Soon after American inventor John Wesley Hyatt created celluloid, which could mimic luxury products like tortoiseshell and ivory, production hit fever pitch, and the floodgates opened for others to explore plastic’s full potential. The material altered the history of design — mid-century modern legends Charles and Ray Eames, Joe Colombo and Eero Saarinen regularly experimented with plastics in the development of tables and chairs, and today plastic furnishings and decorative objects are seen as often indoors as they are outside.
Find vintage plastic lounge chairs, outdoor furniture, lighting and more on 1stDibs.
Finding the Right Seating for You
With entire areas of our homes reserved for “sitting rooms,” the value of quality antique and vintage seating cannot be overstated.
Fortunately, the design of side chairs, armchairs and other lounge furniture — since what were, quite literally, the early perches of our ancestors — has evolved considerably.
Among the earliest standard seating furniture were stools. Egyptian stools, for example, designed for one person with no seat back, were x-shaped and typically folded to be tucked away. These rudimentary chairs informed the design of Greek and Roman stools, all of which were a long way from Sori Yanagi's Butterfly stool or Alvar Aalto's Stool 60. In the 18th century and earlier, seats with backs and armrests were largely reserved for high nobility.

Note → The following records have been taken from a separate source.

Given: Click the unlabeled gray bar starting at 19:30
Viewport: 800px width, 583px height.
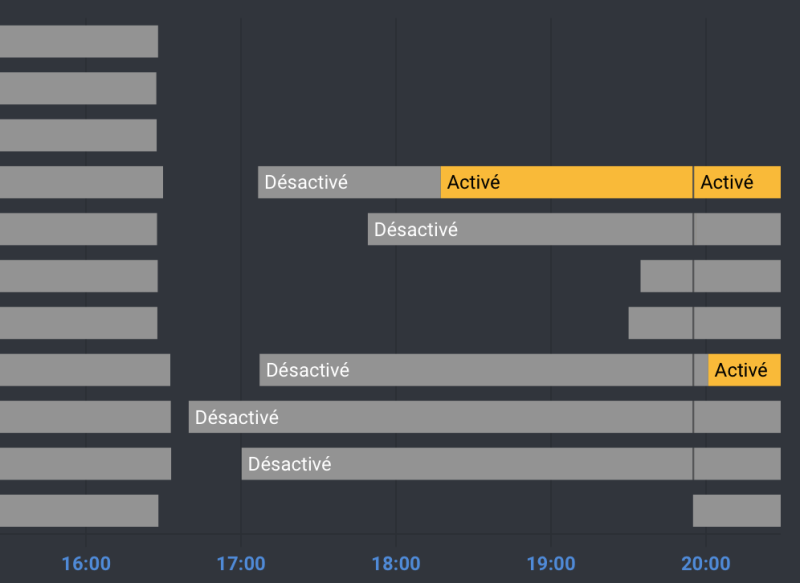Looking at the screenshot, I should pos(660,323).
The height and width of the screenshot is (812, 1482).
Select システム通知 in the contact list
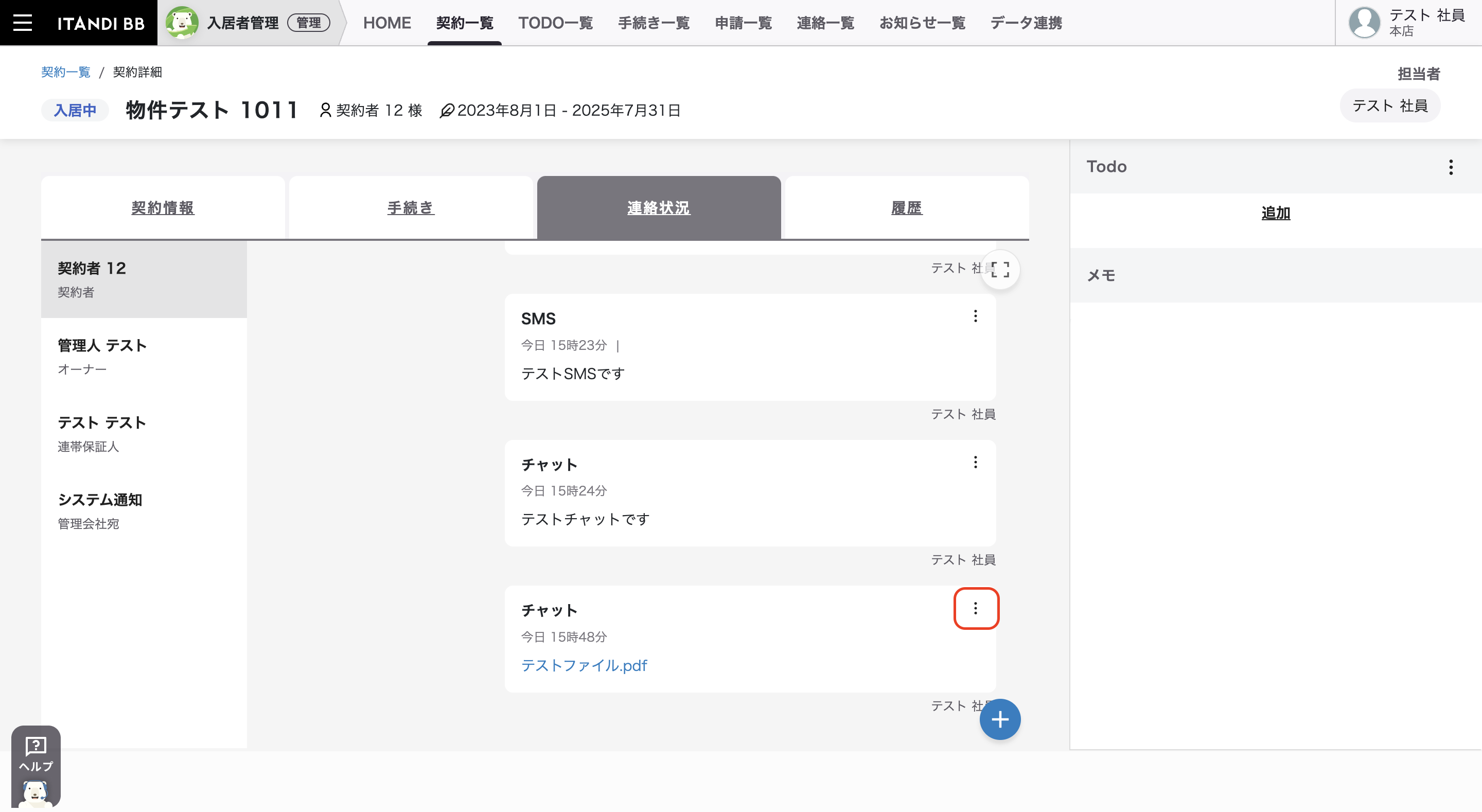coord(144,510)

The seating of today is more inclusive but the style and placement of chairs can still make a statement. Antique desk chairs and armchairs designed in the style of Louis XV, which eventually included painted furniture and were often made of rare woods, feature prominently curved legs as well as Chinese themes and varied ornaments. Much like the thrones of fairy tales and the regency, elegant lounges crafted in the Louis XV style convey wealth and prestige. In the kitchen, the dining chair placed at the head of the table is typically reserved for the head of the household or a revered guest.

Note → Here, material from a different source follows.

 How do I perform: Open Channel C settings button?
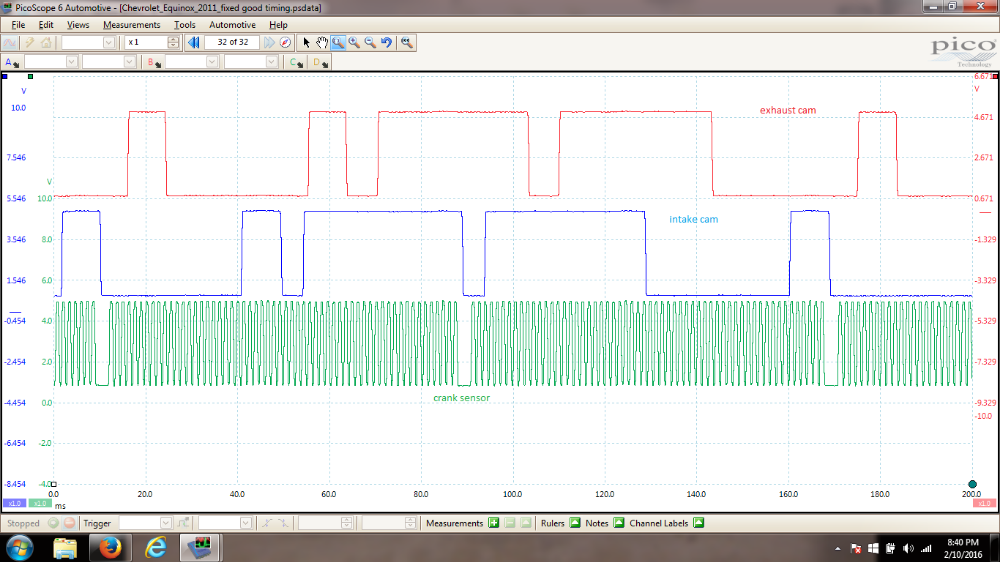click(x=295, y=62)
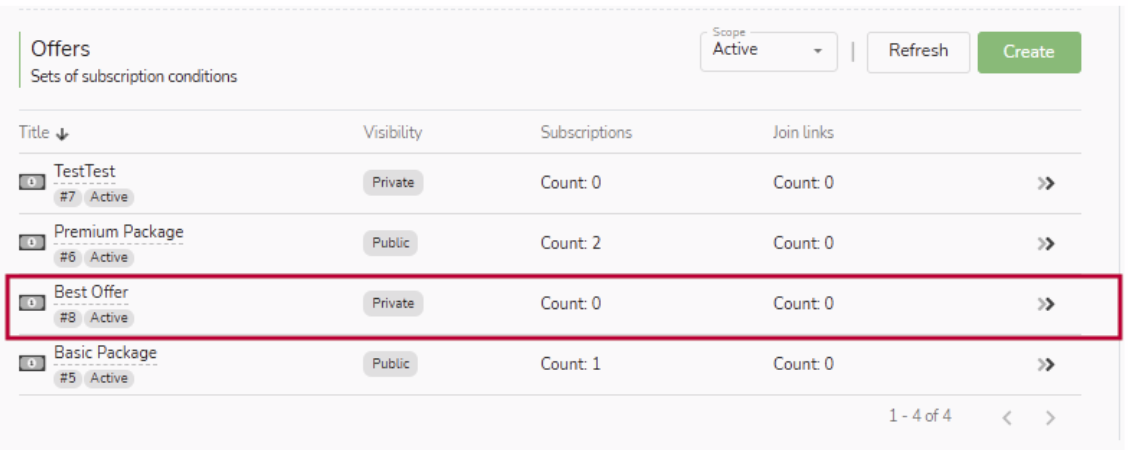Click the money icon beside Best Offer

[32, 303]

Of course, with luxurious vintage or antique furnishings, every chair can seem like the best seat in the house. Whether your preference is stretching out on a plush sofa, such as the Serpentine, designed by Vladimir Kagan, or cozying up in a vintage wingback chair, there is likely to be a comfy classic or contemporary gem for you on 1stDibs.
With respect to the latest obsessions in design, cane seating has been cropping up everywhere, from sleek armchairs to lounge chairs, while bouclé fabric, a staple of modern furniture design, can be seen in mid-century modern, Scandinavian modern and Hollywood Regency furniture styles.
Admirers of the sophisticated craftsmanship and dark woods frequently associated with mid-century modern seating can find timeless furnishings in our expansive collection of lounge chairs, dining chairs and other items — whether they’re vintage editions or alluring official reproductions of iconic designs from the likes of Hans Wegner or from Charles and Ray Eames. Shop our inventory of Egg chairs, designed in 1958 by Arne Jacobsen, the Florence Knoll lounge chair and more.
No matter your style, the collection of unique chairs, sofas and other seating on 1stDibs is surely worthy of a standing ovation.